Heterogeneous effects of decreasing the cost-sharing for outpatient care
on health outcomes in China: A propensity score matching and causal
machine learning approach
Abstract
Background: To improve accessibility and financial support for
outpatient services, China introduced a scheme to decrease cost-sharing
for outpatient care under the Urban Employee Basic Medical Insurance.

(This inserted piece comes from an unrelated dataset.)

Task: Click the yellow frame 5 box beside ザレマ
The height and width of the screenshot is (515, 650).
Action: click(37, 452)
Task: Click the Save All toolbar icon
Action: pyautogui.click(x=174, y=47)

This study evaluates the health impacts of this policy and examines its
heterogeneous effects. Methods: Utilizing data from the 2018
China Health and Retirement Longitudinal Study, we analyzed 2,896
individual-level observations across 105 prefectures. Propensity score
matching and a causal forest model were applied to evaluate the effects
on chronic disease status, body pain, self-rated health, and
hospitalization, while accounting for various demographic,
socioeconomic, residential, health-related behaviors, and
prefecture-specific factors. Results: The reduction in
cost-sharing was significantly linked to decreased probabilities of
chronic disease (Average Treatment Effect (ATE) = -0.0619, p <
0.01), body pain (ATE = -0.0715, p < 0.05), and
hospitalization (ATE = -0.0592, p < 0.001), as well as
improved self-rated health (ATE = 0.1557, p < 0.001). These
benefits may be attributed to reduced out-of-pocket payments for
outpatient care (ATE = -287.6112, p < 0.01) and increased
outpatient visits (ATE = 0.0414 visits, p < 0.05). Causal
forest analyses revealed that older individuals, those with higher
educational attainment, higher household income, urban residents, and
those engaging in healthier behaviors exhibited larger treatment
effects. Conclusions: Decreasing outpatient cost-sharing in
China has beneficial health outcomes, with variations in its impact
based on socio-economic status and health behaviors. It is advisable to
further increase reimbursement rates and broaden benefit packages for
outpatient care, while addressing the unequal distribution of benefits.